Introducing health warnings on waterpipe tobacco products and accessories will probably have worldwide public health benefits.
Islam et al. (19) Study population: Adult waterpipe smokers (N = 367). Context: Large United States university. Aim: To test the effectiveness of various text-only and pictorial health warning labels and their location on waterpipe devices.
Methods: An internet-based survey.
Settings and supportive environment: Health warning labeling. Text-only messages and pictorial labels warning about harm to children were the most effective in motivating waterpipe smokers to think about quitting. In terms of warning label location, the base, mouthpiece and stem are all equally noticeable locations. Placing waterpipe-specific labels on waterpipe devices may be an effective policy tool to curb waterpipe smoking.
Primack et al. (21) Study population: Municipal, county, and state level tobacco control policies Context: 100 largest cities in the United States. Aim: To assess whether waterpipe smoking is affected by smoke free laws introduced in the 100 most populous cities in the US in 2011 or whether these laws may have intentionally or unintentionally exempted waterpipe.
Methods: Analysis of municipal, county, and state law applying to the 100 largest US cities. A summary policy variable on how current tobacco control policies might apply to HTS was developed and used in a multinomial logistic regression to determine associations between community-level sociodemographic variables and a policy outcome variable.

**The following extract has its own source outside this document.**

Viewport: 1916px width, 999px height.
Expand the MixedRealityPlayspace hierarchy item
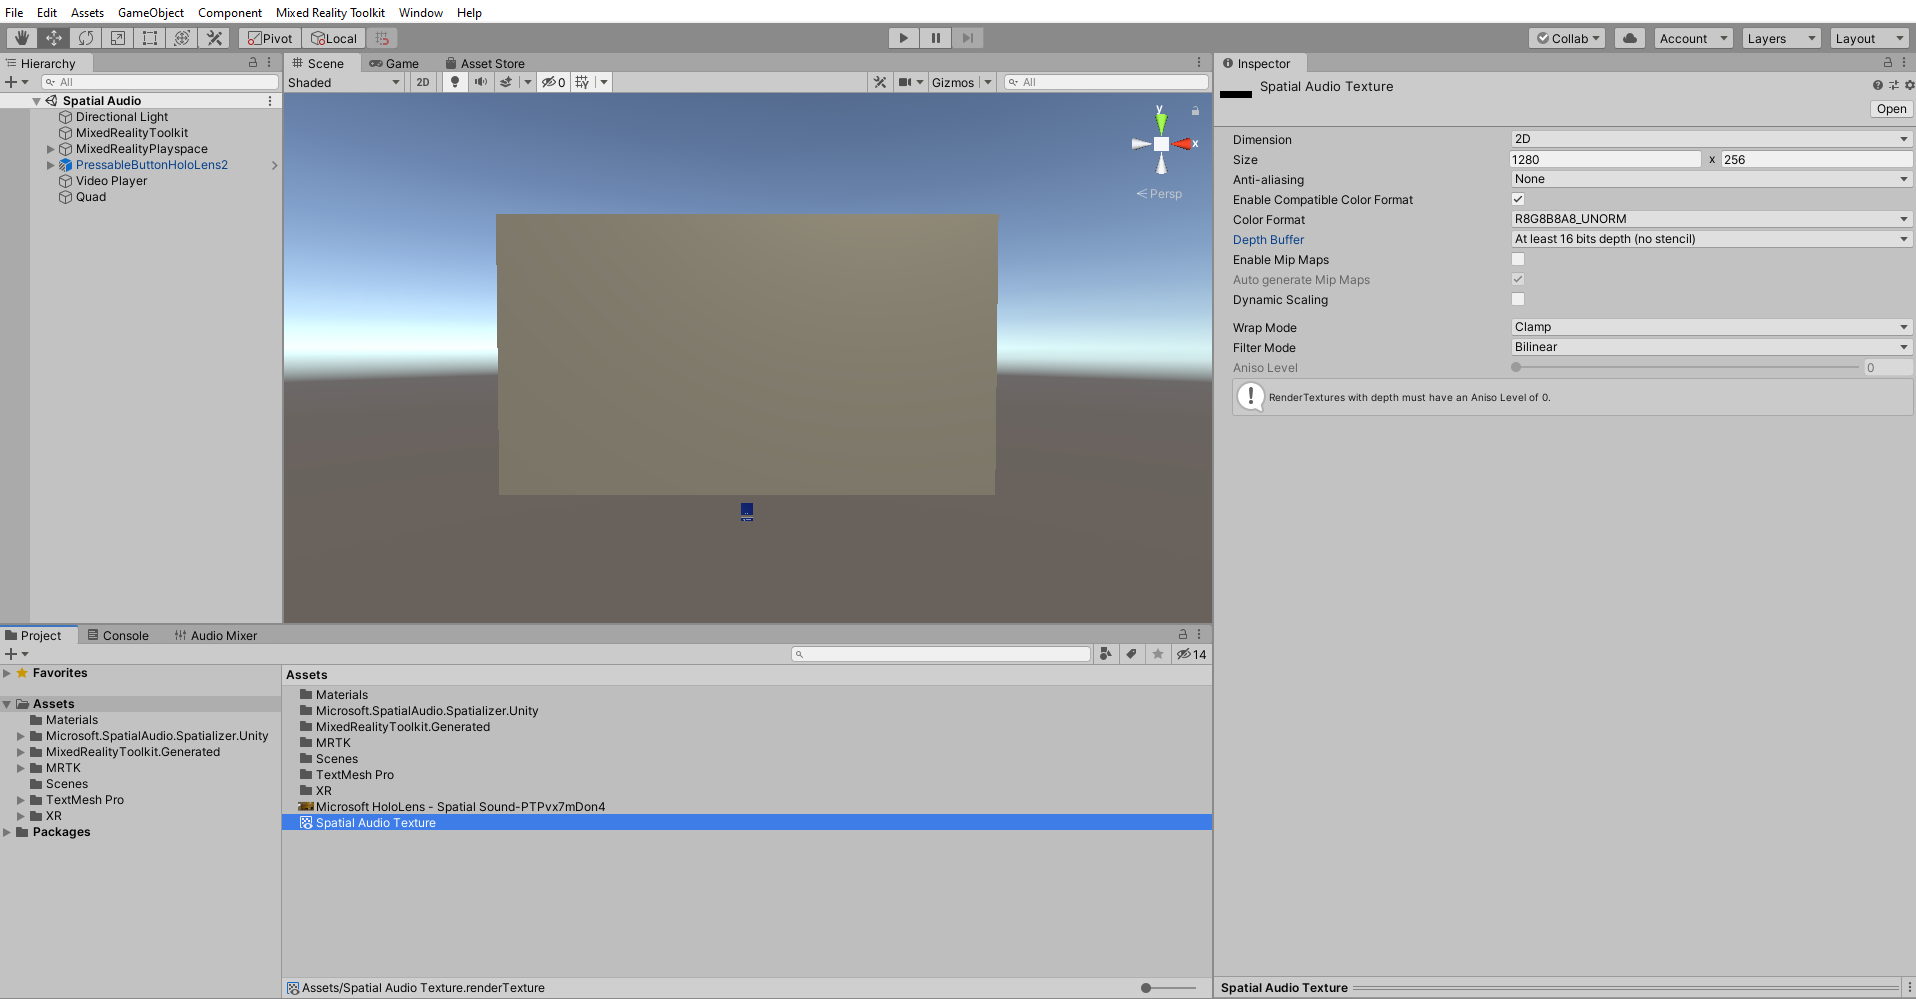51,149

Settings and supportive environment: Smoke free environments. Although 3/4 of the largest US cities disallow cigarette smoking in bars, nearly 90% may permit HTS via exemptions. 73 cities had comprehensive anti-tobacco legislation in place on the municipal, county or state level that disallowed cigarette smoking in freestanding bars. However, 69 of these cities may allow HTS via exemption. Only 4 cities had clean air laws with no exemption for HTS. Closing the gap in clean air regulation may significantly reduce exposure to waterpipe smoking.
Jawad (20) Study population: Municipal, county, and state level tobacco control policies Context: London, United Kingdon. Aim: To explore industry characteristics, experiences with enforcement and tobacco legislation compliance in London, UK.
Methods: In-depth telephone interviews with 26 local authority (LA) staff from 14 London boroughs.
Settings and supportive environment: Enforcement and tobacco legislation compliance. Successful methods for enforcing legislation included a synchronized, multiagency approach; however, this was inconsistently implemented across boroughs. Many LA staff believe licensing waterpipe premises would improve surveillance and control the industry's proliferation.
Most waterpipe premises were generally noncompliant with most aspects of tobacco legislation, mainly due to disproportionately low fines and unclear legislation enforcement guidance.
The waterpipe industry is unregulated in many London LAs, mainly due to lack of resources. These problems may also occur in other large cities worldwide. Existing tobacco legislation should be amended to accommodate waterpipe smoking including consideration of licensing the industry. More research is needed to gain a full understanding of the waterpipe tobacco industry and its impact on other global cities.